=== Text shown ===
We can do multiplication of two 8-bit numbers without using DAD and XCHG command.

Program-

ADDRESS	MNEMONICS	COMMENT
2000	LXI H, 2050H
2003	MOV B, M	B←M
2004	INX H
2005	MOV C, M	C←M
2006	MVI A, 00H	A←00
2008	TOP:ADD B	A<-A+B
2009	DCR C	C←C-1
200A	JNZ TOP
200D	INX H
200E	MOV M, A	M←A
200F	HLT	terminate the program

Explanation –Registers A, H, L, C, B are used for general purpose.

1. LXI H, 2050 will load the HL pair register with the address 2050 of memory location.

2. MOV B, M copies the content of memory into register B.

3. INX H will increment the address of HL pair by one and make it 2051H.

4. MOV C,M copies the content of memory into register C.

5. MVI A,00H assign 00 to A.

6. top: ADD B add the content of accumulator with register B and store the result in accumulator.

7. DCR C decrement the register C.

8. JNZ TOP jumps on top till C doesn’t becomes 0.

9. INX H will increment the address of HL pair by one and make it 2052H.

10. MOV M,A copies the content of A which is our answer to register M.

11. HLT stops executing the program and halts any further execution.

Advantages:

The program is a simple and efficient way to multiply two 8-bit numbers using the 8085 microprocessor.
The program uses only a few instructions and requires minimal memory space, making it easy to implement in a microcontroller.
The program produces accurate results since it performs a series of repetitive additions to calculate the product.
The program can be easily modified to multiply larger or smaller numbers by changing the memory addresses.

Disadvantages:

The program is computationally intensive and time-consuming since it requires a series of repetitive additions to calculate the product.
The program is not very efficient in terms of memory usage since it requires several registers to store the operands and intermediate results.
The program is not very scalable since it requires a large number of iterations to multiply large numbers, which may cause overflow or underflow conditions.
The program does not provide any error checking or reporting mechanism, which may make it difficult to identify errors or faults in the program.

=== Stored records ===
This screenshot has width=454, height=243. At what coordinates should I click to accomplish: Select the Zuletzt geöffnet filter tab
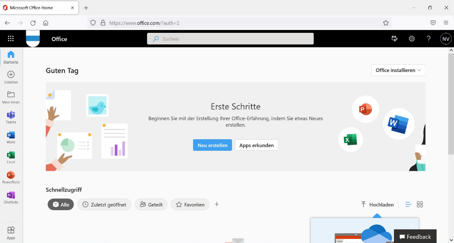tap(104, 204)
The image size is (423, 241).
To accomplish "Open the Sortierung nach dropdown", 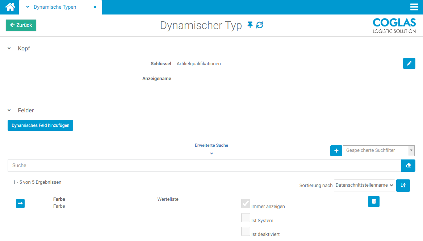I will tap(364, 185).
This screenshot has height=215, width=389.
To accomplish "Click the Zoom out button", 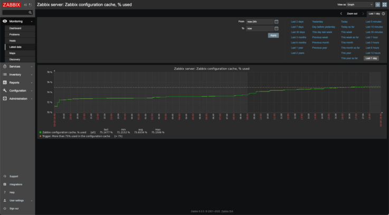I will click(x=352, y=13).
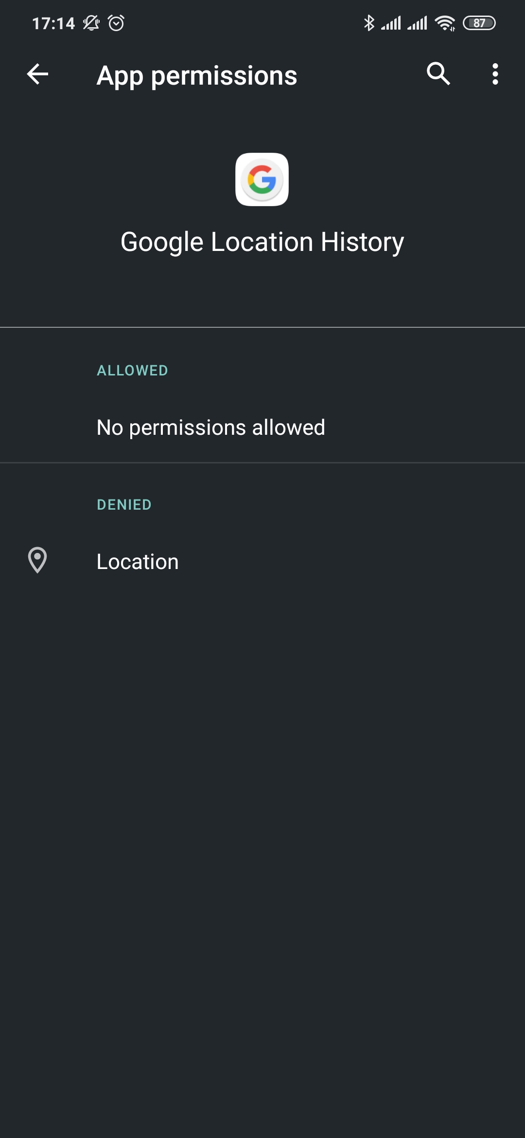Tap the battery indicator showing 87
Image resolution: width=525 pixels, height=1138 pixels.
(x=479, y=23)
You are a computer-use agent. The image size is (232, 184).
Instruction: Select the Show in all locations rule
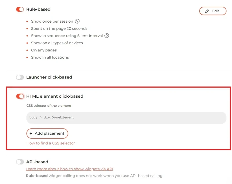tap(50, 57)
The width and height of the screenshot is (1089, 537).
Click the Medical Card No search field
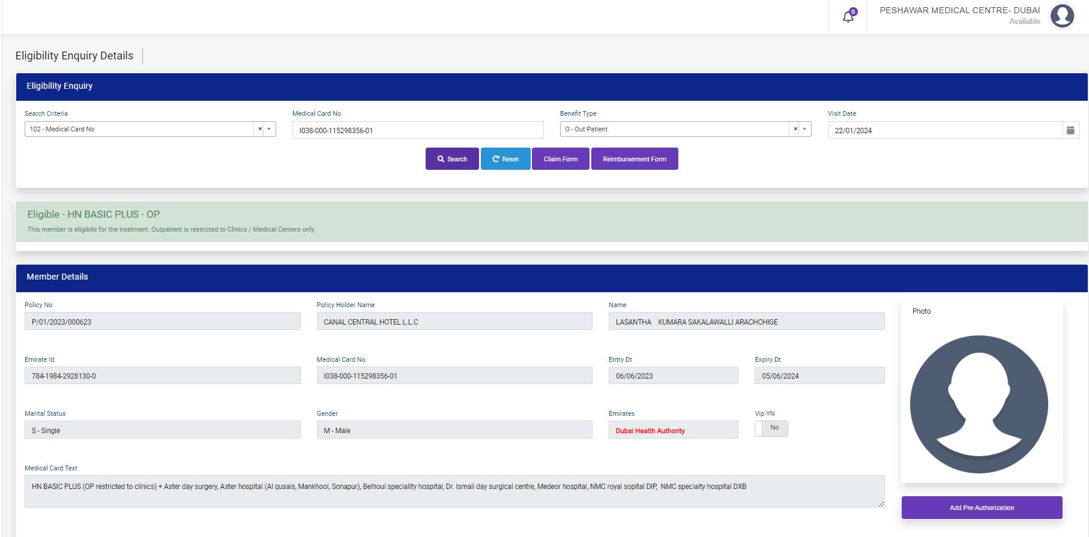[417, 130]
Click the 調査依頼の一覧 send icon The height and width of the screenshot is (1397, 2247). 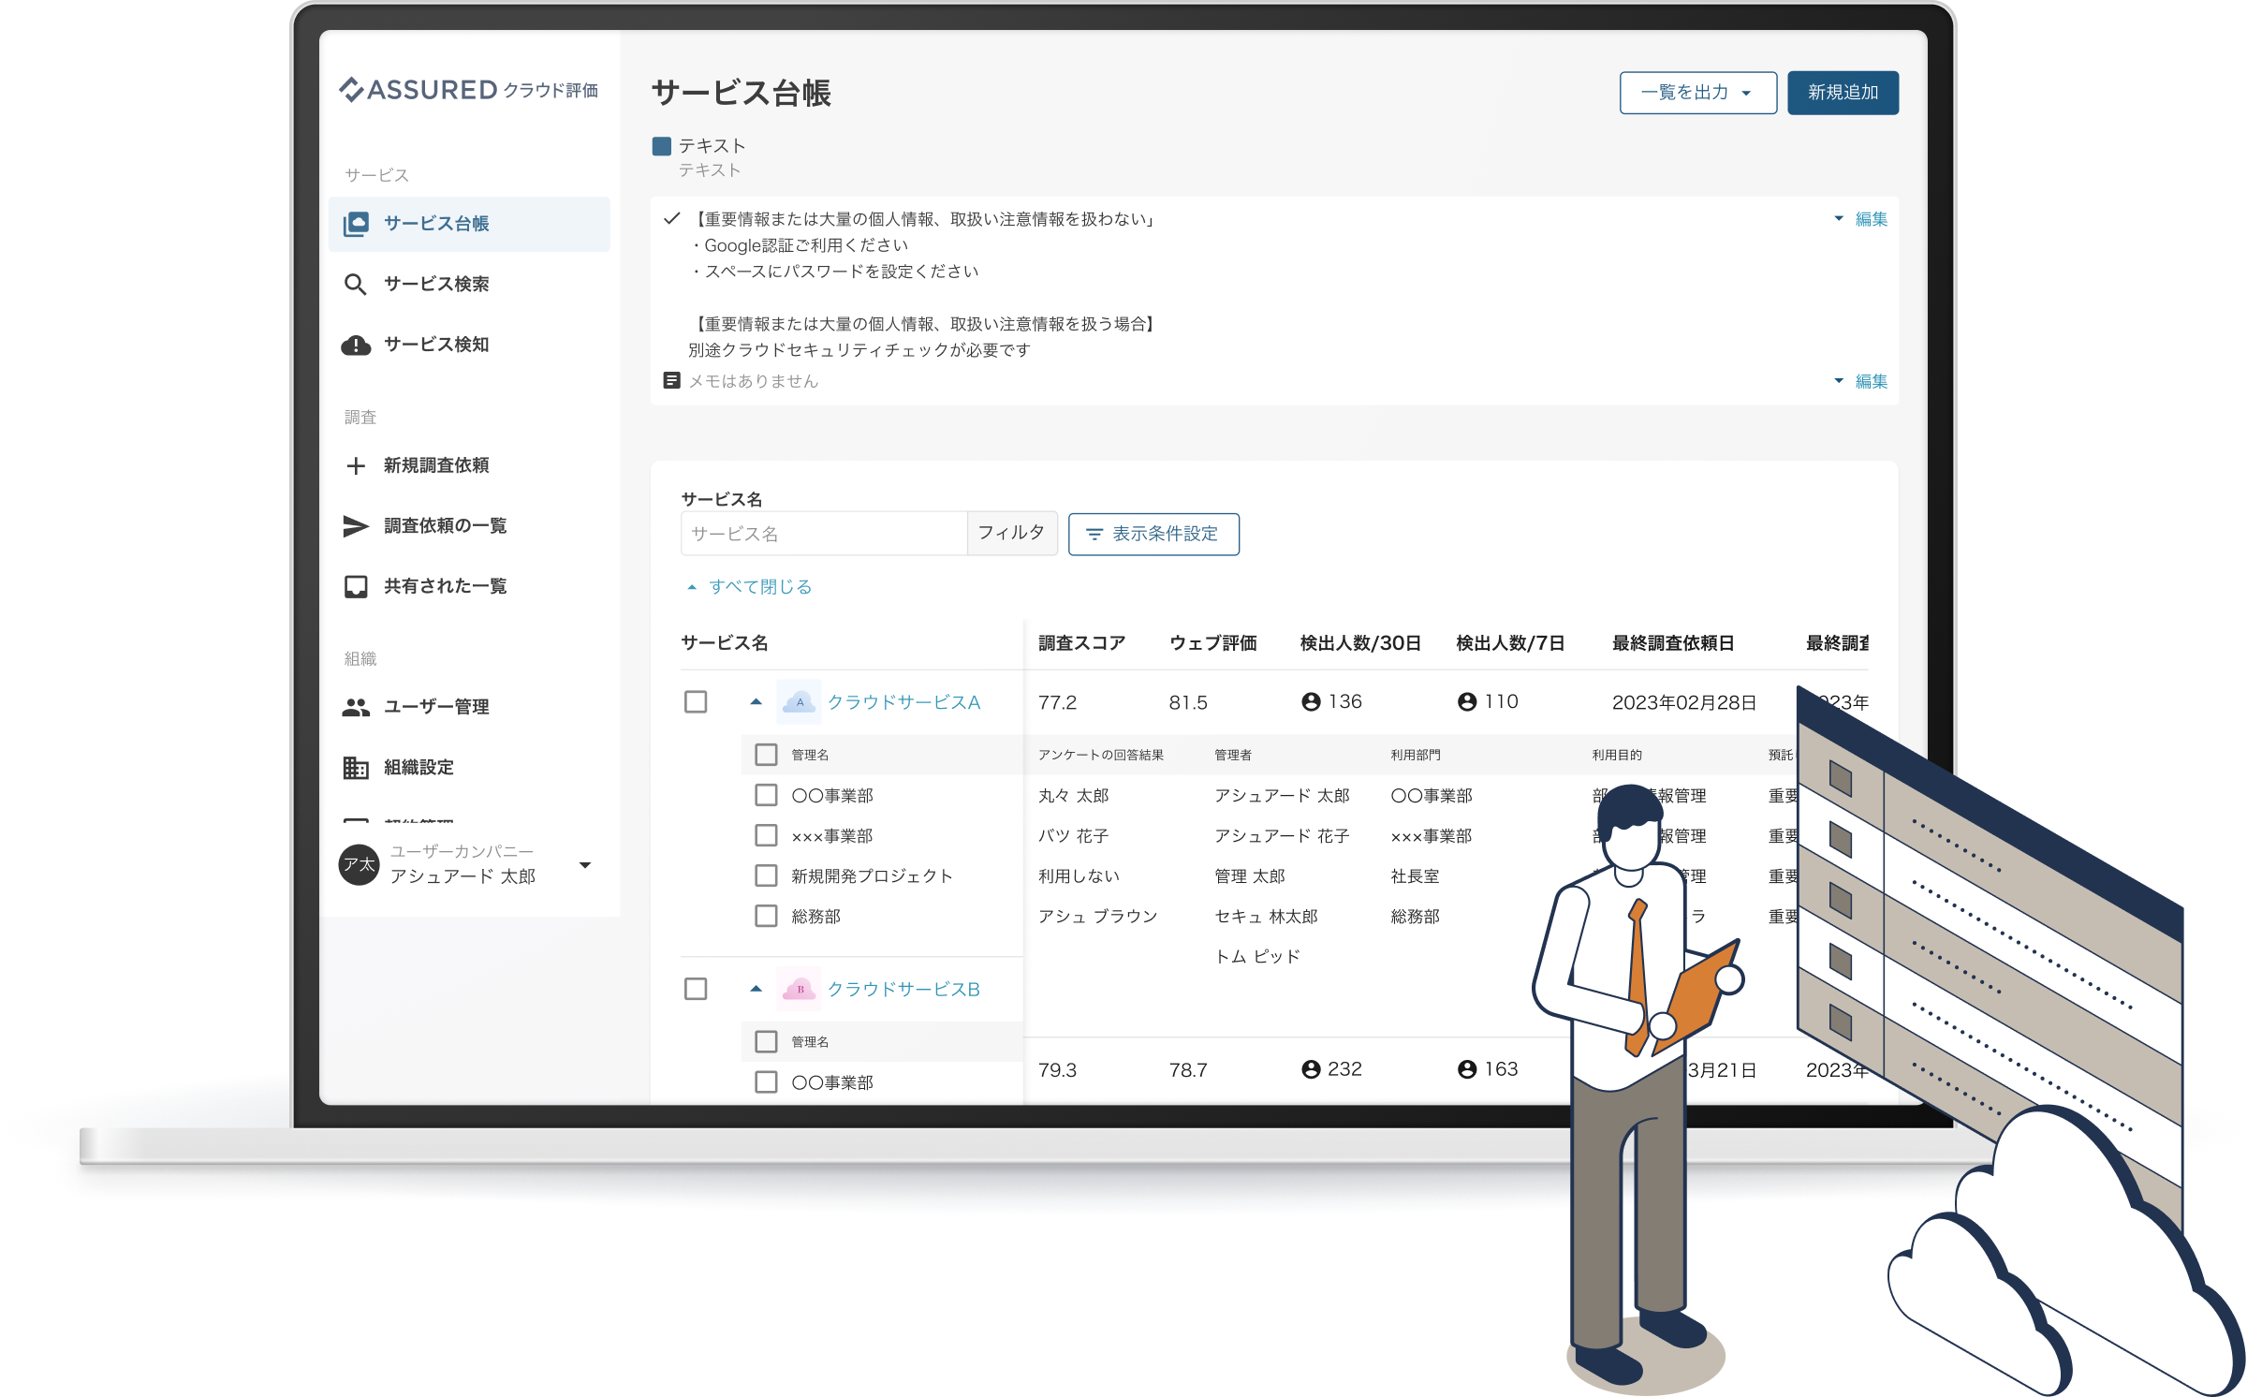tap(356, 526)
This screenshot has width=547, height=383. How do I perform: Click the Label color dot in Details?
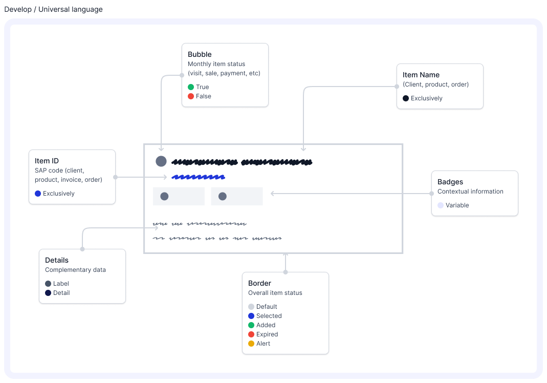click(x=48, y=284)
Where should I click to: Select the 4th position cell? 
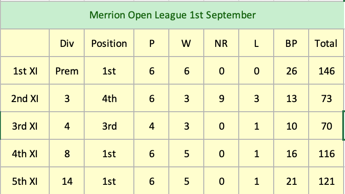coord(109,99)
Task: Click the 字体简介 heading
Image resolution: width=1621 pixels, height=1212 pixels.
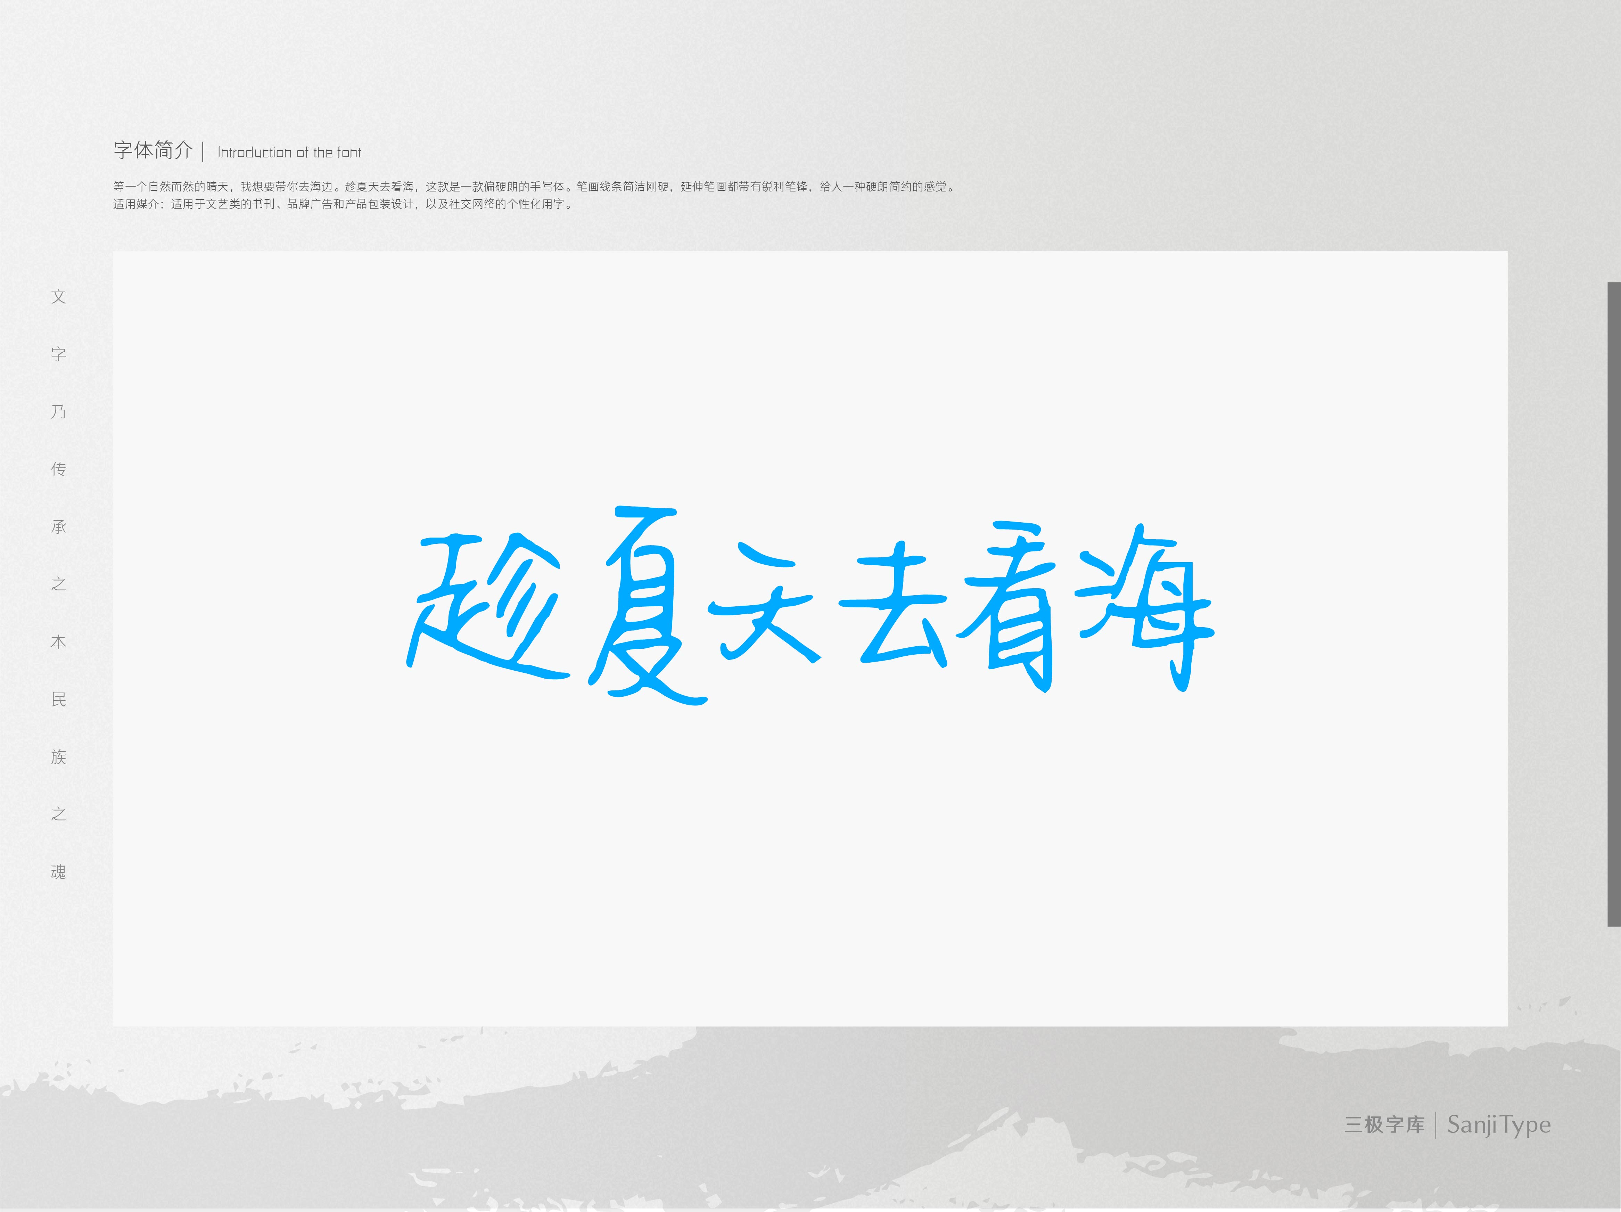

=== Complete the following ===
A – Quote the 8085 multiplication text from "The program can" up to and including "in the program.".
B – Answer from the 8085 multiplication text:
(i) At what address does the program listing begin?
(ii) What address does the HL pair hold after the second INX H?
(iii) Which registers does the explanation name as used for general purpose?
C – List each distinct instruction mnemonic that appears in the program listing of the 8085 multiplication text, counting repeated ones only once.
The records have no connection to the 8085 multiplication text.

=== Results for each task ===
A –
The program can be easily modified to multiply larger or smaller numbers by changing the memory addresses.

Disadvantages:

The program is computationally intensive and time-consuming since it requires a series of repetitive additions to calculate the product.
The program is not very efficient in terms of memory usage since it requires several registers to store the operands and intermediate results.
The program is not very scalable since it requires a large number of iterations to multiply large numbers, which may cause overflow or underflow conditions.
The program does not provide any error checking or reporting mechanism, which may make it difficult to identify errors or faults in the program.

B –
(i) 2000
(ii) 2052H
(iii) A, H, L, C and B

C – LXI, MOV, INX, MVI, ADD, DCR, JNZ, HLT